### Document excerpt ###
Studio album by Tim Hecker
- Released: April 8, 2016
- Recorded: 2014–2015
- Studio: Greenhouse Studios, Reykjavík, Iceland
- Genre: Experimental
- Length: 42:49
- Label: 4AD; Paper Bag;
- Producer: Tim Hecker; Ben Frost;

Tim Hecker chronology
| Virgins (2013) | Love Streams (2016) | Konoyo (2018) |

Singles from Love Streams
- "Castrati Stack" Released: February 19, 2016; "Black Phase" Released: March 30, 2016;

= Love Streams (album) =

Love Streams is the eighth studio album by Canadian electronic music musician Tim Hecker, released on April 8, 2016 on 4AD and Paper Bag Records. The album was recorded throughout 2014 and 2015 at Greenhouse Studios in Reykjavík, Iceland, where parts of Hecker's last two albums Virgins (2013) and Ravedeath, 1972 (2011) were recorded.
###
» **Aim**: According to the Love Streams album entry, which earlier Tim Hecker albums were partly recorded at the same studio?
### Dataset content ###
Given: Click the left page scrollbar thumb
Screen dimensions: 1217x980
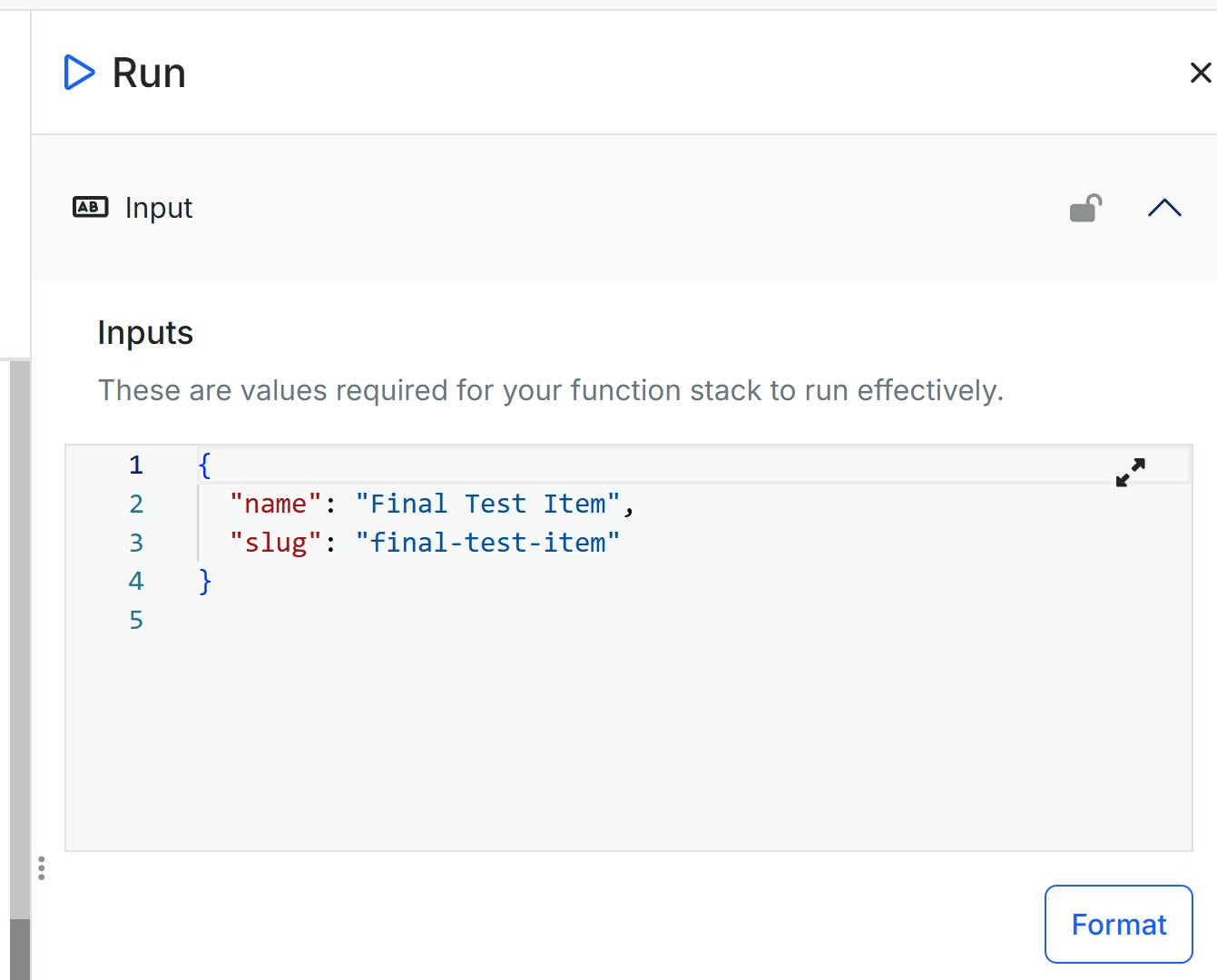Looking at the screenshot, I should [20, 948].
###
» **Final answer**: Virgins (2013) and Ravedeath, 1972 (2011).